Whenever an item in a batch cannot reach the desired destination, the user should be provided with necessary actions to review and correct the situation. This could be an anticipated business scenario, like a benefit that could not be found and is needed to adjudicate a healthcare claim, or an unanticipated situation like an external service that did not respond. After taking the corrective actions, the user should be able to either:
- Resume the process from where the problem occurred
- Restart the process from the beginning
- Resolve the item, if the problem cannot or need not be rectified
The Pega Platform rules that are commonly used and recommended for batch processing are data flows and queue processors.

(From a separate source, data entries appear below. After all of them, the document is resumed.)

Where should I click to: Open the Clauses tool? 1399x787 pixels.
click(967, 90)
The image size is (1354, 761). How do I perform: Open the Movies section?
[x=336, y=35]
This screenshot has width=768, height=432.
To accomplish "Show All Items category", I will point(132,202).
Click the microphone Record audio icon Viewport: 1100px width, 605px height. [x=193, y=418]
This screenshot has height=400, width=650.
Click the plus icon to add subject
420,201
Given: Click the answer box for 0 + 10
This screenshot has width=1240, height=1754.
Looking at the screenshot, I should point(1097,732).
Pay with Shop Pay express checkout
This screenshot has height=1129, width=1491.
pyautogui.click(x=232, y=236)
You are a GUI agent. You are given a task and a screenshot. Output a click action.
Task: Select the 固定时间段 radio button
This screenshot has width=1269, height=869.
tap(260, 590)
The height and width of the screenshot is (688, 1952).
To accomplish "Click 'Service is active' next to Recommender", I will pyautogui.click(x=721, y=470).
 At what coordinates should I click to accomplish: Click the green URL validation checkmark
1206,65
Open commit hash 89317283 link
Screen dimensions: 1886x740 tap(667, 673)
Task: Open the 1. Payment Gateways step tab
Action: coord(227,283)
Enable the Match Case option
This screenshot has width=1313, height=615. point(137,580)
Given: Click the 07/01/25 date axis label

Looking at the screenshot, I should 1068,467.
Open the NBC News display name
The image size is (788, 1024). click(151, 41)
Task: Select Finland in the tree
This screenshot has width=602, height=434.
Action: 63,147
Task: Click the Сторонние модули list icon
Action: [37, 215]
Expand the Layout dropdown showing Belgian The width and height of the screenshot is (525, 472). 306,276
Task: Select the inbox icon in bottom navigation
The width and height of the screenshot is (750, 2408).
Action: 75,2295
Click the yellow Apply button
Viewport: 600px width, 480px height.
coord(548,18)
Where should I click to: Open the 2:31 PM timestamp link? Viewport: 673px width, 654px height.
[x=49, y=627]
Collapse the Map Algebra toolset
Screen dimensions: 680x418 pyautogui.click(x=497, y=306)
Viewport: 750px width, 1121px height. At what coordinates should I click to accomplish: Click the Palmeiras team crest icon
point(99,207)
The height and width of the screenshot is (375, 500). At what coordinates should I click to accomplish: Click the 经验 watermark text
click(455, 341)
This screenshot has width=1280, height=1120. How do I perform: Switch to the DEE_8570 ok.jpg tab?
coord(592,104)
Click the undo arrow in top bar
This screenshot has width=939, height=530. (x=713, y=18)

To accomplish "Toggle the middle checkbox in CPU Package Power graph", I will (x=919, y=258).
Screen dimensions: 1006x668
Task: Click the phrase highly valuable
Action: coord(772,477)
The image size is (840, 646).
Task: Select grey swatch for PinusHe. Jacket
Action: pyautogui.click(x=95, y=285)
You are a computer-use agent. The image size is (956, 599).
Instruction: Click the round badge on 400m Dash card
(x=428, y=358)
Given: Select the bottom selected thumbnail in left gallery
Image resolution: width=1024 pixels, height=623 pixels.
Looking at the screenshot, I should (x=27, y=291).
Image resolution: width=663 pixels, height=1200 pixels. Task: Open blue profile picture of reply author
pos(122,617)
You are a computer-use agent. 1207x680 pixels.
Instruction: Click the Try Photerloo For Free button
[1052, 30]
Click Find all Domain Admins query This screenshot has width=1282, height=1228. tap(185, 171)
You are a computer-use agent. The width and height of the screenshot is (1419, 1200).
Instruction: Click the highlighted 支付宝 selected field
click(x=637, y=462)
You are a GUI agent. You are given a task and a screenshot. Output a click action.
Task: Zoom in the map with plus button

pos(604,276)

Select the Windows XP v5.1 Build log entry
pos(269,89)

Large-scale batch processes can, in some cases, run for hours. So, a comprehensive reporting mechanism must be built to notify the user about:
- Completion of the process: If the batch is run in a sequential manner, the user can be notified about the completion of the process. This can be done in multiple ways, like sending an email upon completion, routing an assignment to the user, or being able to review the completion results, etc.
- Cumulative status of the processes: A report on statistics related to the batch process will help the user in understanding the trends of the outcome of the batch process. This report could include the number of items per batch, and group the items by status (completed, errored out, etc.).
- Robust error handling: Because a batch process runs in the background, any technical errors will make it extremely difficult to trace the root cause. So, a comprehensive error-trapping mechanism should be built, to report the reason for failure back to the user, who can then assist the debug process.
- Shared resource contention: If the individual items in a batch use common shared artifacts, like a healthcare plan's claim adjudication etc., necessary care should be exercised to not lock shared records, which can lead to the failure of other records.
- Rollback mechanism: All database update operations should be designed to come under a single transaction, so that a failure in the process can roll back all database writes. However, if the user can resume the process, then the process should be committed despite the error.
- Traceability of the execution path: To trace the path an item took during the process, add audit messages at the critical points in the process.
- Multi-level processing: If a case submission is the trigger for the background process, the actual background process should not be started immediately on the user’s session. The primary case should be routed to a work queue. Then, a secondary routine (queue processor or job scheduler) should trigger the processing of individual items from the primary case.